Bhuj The Pride Of India Movie Review: Sharad Kelkar wins hearts in new Ajay Devgn film

Bhuj The Pride Of India Movie Review: Even with Ajay Devgn looking all suave in that Air Force uniform, for us, the film belongs to Sharad Kelkar.

Movie Name: Bhuj: The Pride of India
Cast: Ajay Devgn, Sanjay Dutt, Sonakshi Sinha
Director: Abhishek Dudhaiya

300 against a battalion. The story of how the airstrip at Bhuj, Gujarat was rebuilt in just about 72 hours in December 1971, after it was bombed down by Pakistani jets, is one of those war stories that fills your heart up with pride. Ajay Devgn as Indian Air Force Squadron Leader Vijay Karnik, in Disney+Hotstar’s Bhuj: The Pride Of India, brings you that true story against the backdrop of the Indo-Pak War of 1971. Arousing as it is, it is not without exaggeration.

Bhuj: The Pride Of India opens to the very fight that destroyed the airstrip. Unprepared and helpless soldiers at the Bhuj airbase ran helter-skelter as Pakistani jets dropped bomb after bomb. The devastation both on land and in their eyes was enough to let your heart sink for a moment. How would Karnik salvage the situation? And if he fails, one of India’s most important airbases stands to be captured by the enemy. At this point, there is no othering, Pakistan and India are truly at war in East Pakistan, today’s Bangladesh. And Bhuj is key for both nations as an attack in the west will only act as a blow to India’s focus on the eastern frontiers.
As IAF Squadron Leader Vijay Karnik, Ajay Devgn is well within his comfort zone. His quiet but resolute stares quickly establish him as a calculating, dependable Indian soldier who will save the day. That bits and pieces of news articles from the time still remain in the public psyche certainly helped. But Karnik is not the only hero in the story, and that’s where Bhuj, the film, and Bhuj the true events diverge, at least in director Abhishek Dudhaiya’s vision. Military officer RK Nair, brought to life by Sharad Kelkar, Ranchhod Pagi, played by Sanjay Dutt, Flight Lieutenant Vikram Singh, essayed by a superb Ammy Virk, and the women of Madhapar, a village in Bhuj, headed by Sonakshi Sinha’s Sunderben Jetha, demand as much a share of the pie.

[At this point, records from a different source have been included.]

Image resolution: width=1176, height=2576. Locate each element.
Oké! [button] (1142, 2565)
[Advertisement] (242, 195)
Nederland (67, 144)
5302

Even as Bhuj, the film, meticulously narrates their plight, shows them fighting, bleeding, dying, the focus and the camera remains firmly on Ajay. Though Sharad and Sanjay have been given some dramatic dialogues, the film clearly establishes a hierarchy – Bhuj: The Pride of India is headlined by Ajay Devgn.

The women in the film have it worse still. Nora Fatehi as Heena Rehman, an Indian spy in Pakistan, had more screen-time ratio in the trailer than in the film. Sonakshi, on the other hand, again with some arousing dialogues, is reduced to both literal and figurative drum-beating. In terms of performances, it is hard to comment considering both Nora and Sonakshi had so little scope.

At 150-odd minutes, which might seem a tab bit long for OTT viewing, even with the unnecessary drumming and dialogues, Bhuj goes on smoothly. The picturisation is perfect, the post-effects ensure the war scenes were seen and felt, although the editing in the scene transition aspect could have been tighter. As for the factual errors, you can watch this to find out. There’s but one scene which ticks the product-placement box, we shall let you see it yourself when you do.

Final thoughts? Even with Ajay Devgn walking in slow motion, looking all suave in that IAF uniform, for us, the film belongs to Sharad Kelkar. And that’s a shame; this is his second Disney+Hotstar film where despite being the clear hero, he remains in the shadow of the bigger star. Which was the first film, you ask? Laxxmi.